What needs to be done -
Make an exact copy of every entry, from the first line to the last.

(Dataset entries)
▬▬▬
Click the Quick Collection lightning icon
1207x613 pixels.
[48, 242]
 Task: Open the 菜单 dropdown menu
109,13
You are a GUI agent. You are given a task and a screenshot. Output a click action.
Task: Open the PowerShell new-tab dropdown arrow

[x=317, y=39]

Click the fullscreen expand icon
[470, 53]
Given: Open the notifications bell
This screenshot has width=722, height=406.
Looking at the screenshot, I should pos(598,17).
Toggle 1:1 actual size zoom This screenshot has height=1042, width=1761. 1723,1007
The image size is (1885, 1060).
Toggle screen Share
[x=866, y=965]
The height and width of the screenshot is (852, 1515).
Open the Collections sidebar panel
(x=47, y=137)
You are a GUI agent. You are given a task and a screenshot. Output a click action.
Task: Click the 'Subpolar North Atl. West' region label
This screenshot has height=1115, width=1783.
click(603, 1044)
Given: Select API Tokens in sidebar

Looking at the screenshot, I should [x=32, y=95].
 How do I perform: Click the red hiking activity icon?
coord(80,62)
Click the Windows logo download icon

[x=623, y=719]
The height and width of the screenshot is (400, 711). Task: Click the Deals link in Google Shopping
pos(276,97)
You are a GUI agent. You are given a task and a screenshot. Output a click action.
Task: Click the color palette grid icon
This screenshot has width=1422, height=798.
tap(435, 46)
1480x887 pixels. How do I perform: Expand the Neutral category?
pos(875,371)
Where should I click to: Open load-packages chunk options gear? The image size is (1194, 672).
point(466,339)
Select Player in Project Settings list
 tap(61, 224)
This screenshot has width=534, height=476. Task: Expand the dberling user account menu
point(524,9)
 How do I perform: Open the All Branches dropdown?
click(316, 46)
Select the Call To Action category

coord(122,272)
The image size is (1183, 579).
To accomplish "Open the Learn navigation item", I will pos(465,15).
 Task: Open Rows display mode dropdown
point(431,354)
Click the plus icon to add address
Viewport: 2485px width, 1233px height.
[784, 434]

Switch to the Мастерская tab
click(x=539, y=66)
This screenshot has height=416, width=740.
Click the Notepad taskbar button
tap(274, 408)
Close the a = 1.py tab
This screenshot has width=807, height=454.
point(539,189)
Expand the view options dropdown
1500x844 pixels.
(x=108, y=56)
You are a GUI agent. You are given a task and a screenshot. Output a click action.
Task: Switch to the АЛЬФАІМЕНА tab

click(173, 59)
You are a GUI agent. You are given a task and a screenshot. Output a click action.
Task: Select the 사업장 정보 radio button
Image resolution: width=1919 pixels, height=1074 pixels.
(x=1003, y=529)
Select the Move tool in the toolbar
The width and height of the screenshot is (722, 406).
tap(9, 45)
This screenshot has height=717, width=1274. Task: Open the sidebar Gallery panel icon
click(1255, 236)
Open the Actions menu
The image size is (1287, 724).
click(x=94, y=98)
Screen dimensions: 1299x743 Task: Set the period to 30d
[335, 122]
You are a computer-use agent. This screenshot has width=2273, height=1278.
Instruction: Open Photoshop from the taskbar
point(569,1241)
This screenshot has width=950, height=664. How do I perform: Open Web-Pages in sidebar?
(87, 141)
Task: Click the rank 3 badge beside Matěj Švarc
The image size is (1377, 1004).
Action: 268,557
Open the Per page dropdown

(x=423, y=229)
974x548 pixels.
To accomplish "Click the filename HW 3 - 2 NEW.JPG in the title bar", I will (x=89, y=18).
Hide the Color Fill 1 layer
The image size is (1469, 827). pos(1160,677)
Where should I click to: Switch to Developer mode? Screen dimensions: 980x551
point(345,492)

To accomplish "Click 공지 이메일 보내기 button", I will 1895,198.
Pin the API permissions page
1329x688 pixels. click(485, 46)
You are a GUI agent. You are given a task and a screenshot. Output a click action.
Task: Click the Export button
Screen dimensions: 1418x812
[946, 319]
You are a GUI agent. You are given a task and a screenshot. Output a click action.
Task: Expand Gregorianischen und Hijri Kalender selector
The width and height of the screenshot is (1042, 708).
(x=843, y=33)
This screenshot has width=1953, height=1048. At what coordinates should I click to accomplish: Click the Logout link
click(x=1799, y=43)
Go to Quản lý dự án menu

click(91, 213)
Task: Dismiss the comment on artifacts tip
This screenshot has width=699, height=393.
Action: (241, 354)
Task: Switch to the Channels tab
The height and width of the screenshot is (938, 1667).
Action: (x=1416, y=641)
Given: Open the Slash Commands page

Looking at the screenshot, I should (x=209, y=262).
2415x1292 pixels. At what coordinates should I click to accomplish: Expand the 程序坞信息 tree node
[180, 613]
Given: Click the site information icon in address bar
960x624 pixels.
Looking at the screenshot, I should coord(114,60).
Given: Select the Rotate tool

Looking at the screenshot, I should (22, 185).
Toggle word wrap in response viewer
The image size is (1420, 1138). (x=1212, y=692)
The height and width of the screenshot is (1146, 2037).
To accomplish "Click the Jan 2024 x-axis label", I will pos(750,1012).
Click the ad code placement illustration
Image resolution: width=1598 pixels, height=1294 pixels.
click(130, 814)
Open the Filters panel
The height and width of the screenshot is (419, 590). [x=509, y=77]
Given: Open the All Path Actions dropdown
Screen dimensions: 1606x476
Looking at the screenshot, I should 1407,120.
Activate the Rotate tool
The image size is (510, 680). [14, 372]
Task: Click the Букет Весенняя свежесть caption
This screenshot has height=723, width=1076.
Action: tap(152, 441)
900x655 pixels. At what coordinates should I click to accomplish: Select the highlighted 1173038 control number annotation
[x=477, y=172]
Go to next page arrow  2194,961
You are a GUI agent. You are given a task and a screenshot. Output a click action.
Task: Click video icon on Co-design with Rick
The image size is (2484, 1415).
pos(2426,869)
▬▬▬
Output of the exercise -
Click the Quick Collection lightning icon
1207x613 pixels.
[48, 242]
 Task: Open the 菜单 dropdown menu
109,13
You are a GUI agent. You are given a task and a screenshot. Output a click action.
Task: Open the PowerShell new-tab dropdown arrow

[x=317, y=39]

Click the fullscreen expand icon
[470, 53]
Given: Open the notifications bell
This screenshot has width=722, height=406.
Looking at the screenshot, I should pos(598,17).
Toggle 1:1 actual size zoom This screenshot has height=1042, width=1761. 1723,1007
The image size is (1885, 1060).
Toggle screen Share
[x=866, y=965]
The height and width of the screenshot is (852, 1515).
Open the Collections sidebar panel
(x=47, y=137)
You are a GUI agent. You are given a task and a screenshot. Output a click action.
Task: Click the 'Subpolar North Atl. West' region label
This screenshot has height=1115, width=1783.
click(603, 1044)
Given: Select API Tokens in sidebar

Looking at the screenshot, I should [x=32, y=95].
 How do I perform: Click the red hiking activity icon?
coord(80,62)
Click the Windows logo download icon

[x=623, y=719]
The height and width of the screenshot is (400, 711). Task: Click the Deals link in Google Shopping
pos(276,97)
You are a GUI agent. You are given a task and a screenshot. Output a click action.
Task: Click the color palette grid icon
This screenshot has width=1422, height=798.
tap(435, 46)
1480x887 pixels. How do I perform: Expand the Neutral category?
pos(875,371)
Where should I click to: Open load-packages chunk options gear? The image size is (1194, 672).
point(466,339)
Select Player in Project Settings list
 tap(61, 224)
This screenshot has width=534, height=476. Task: Expand the dberling user account menu
point(524,9)
 How do I perform: Open the All Branches dropdown?
click(316, 46)
Select the Call To Action category

coord(122,272)
The image size is (1183, 579).
To accomplish "Open the Learn navigation item", I will pos(465,15).
 Task: Open Rows display mode dropdown
point(431,354)
Click the plus icon to add address
Viewport: 2485px width, 1233px height.
[784, 434]

Switch to the Мастерская tab
click(x=539, y=66)
This screenshot has height=416, width=740.
Click the Notepad taskbar button
tap(274, 408)
Close the a = 1.py tab
This screenshot has width=807, height=454.
point(539,189)
Expand the view options dropdown
1500x844 pixels.
(x=108, y=56)
You are a GUI agent. You are given a task and a screenshot. Output a click action.
Task: Switch to the АЛЬФАІМЕНА tab

click(173, 59)
You are a GUI agent. You are given a task and a screenshot. Output a click action.
Task: Select the 사업장 정보 radio button
Image resolution: width=1919 pixels, height=1074 pixels.
(x=1003, y=529)
Select the Move tool in the toolbar
The width and height of the screenshot is (722, 406).
tap(9, 45)
This screenshot has height=717, width=1274. Task: Open the sidebar Gallery panel icon
click(1255, 236)
Open the Actions menu
The image size is (1287, 724).
click(x=94, y=98)
Screen dimensions: 1299x743 Task: Set the period to 30d
[335, 122]
You are a computer-use agent. This screenshot has width=2273, height=1278.
Instruction: Open Photoshop from the taskbar
point(569,1241)
This screenshot has width=950, height=664. How do I perform: Open Web-Pages in sidebar?
(87, 141)
Task: Click the rank 3 badge beside Matěj Švarc
The image size is (1377, 1004).
Action: 268,557
Open the Per page dropdown

(x=423, y=229)
974x548 pixels.
To accomplish "Click the filename HW 3 - 2 NEW.JPG in the title bar", I will (x=89, y=18).
Hide the Color Fill 1 layer
The image size is (1469, 827). pos(1160,677)
Where should I click to: Switch to Developer mode? Screen dimensions: 980x551
point(345,492)

To accomplish "Click 공지 이메일 보내기 button", I will 1895,198.
Pin the API permissions page
1329x688 pixels. click(485, 46)
You are a GUI agent. You are given a task and a screenshot. Output a click action.
Task: Click the Export button
Screen dimensions: 1418x812
[946, 319]
You are a GUI agent. You are given a task and a screenshot. Output a click action.
Task: Expand Gregorianischen und Hijri Kalender selector
The width and height of the screenshot is (1042, 708).
(x=843, y=33)
This screenshot has width=1953, height=1048. At what coordinates should I click to accomplish: Click the Logout link
click(x=1799, y=43)
Go to Quản lý dự án menu

click(91, 213)
Task: Dismiss the comment on artifacts tip
This screenshot has width=699, height=393.
Action: (241, 354)
Task: Switch to the Channels tab
The height and width of the screenshot is (938, 1667).
Action: (x=1416, y=641)
Given: Open the Slash Commands page

Looking at the screenshot, I should (x=209, y=262).
2415x1292 pixels. At what coordinates should I click to accomplish: Expand the 程序坞信息 tree node
[180, 613]
Given: Click the site information icon in address bar
960x624 pixels.
Looking at the screenshot, I should coord(114,60).
Given: Select the Rotate tool

Looking at the screenshot, I should (22, 185).
Toggle word wrap in response viewer
The image size is (1420, 1138). (x=1212, y=692)
The height and width of the screenshot is (1146, 2037).
To accomplish "Click the Jan 2024 x-axis label", I will pos(750,1012).
Click the ad code placement illustration
Image resolution: width=1598 pixels, height=1294 pixels.
click(130, 814)
Open the Filters panel
The height and width of the screenshot is (419, 590). [x=509, y=77]
Given: Open the All Path Actions dropdown
Screen dimensions: 1606x476
Looking at the screenshot, I should 1407,120.
Activate the Rotate tool
The image size is (510, 680). [14, 372]
Task: Click the Букет Весенняя свежесть caption
This screenshot has height=723, width=1076.
Action: tap(152, 441)
900x655 pixels. At what coordinates should I click to accomplish: Select the highlighted 1173038 control number annotation
[x=477, y=172]
Go to next page arrow  2194,961
You are a GUI agent. You are given a task and a screenshot. Output a click action.
Task: Click video icon on Co-design with Rick
The image size is (2484, 1415).
pos(2426,869)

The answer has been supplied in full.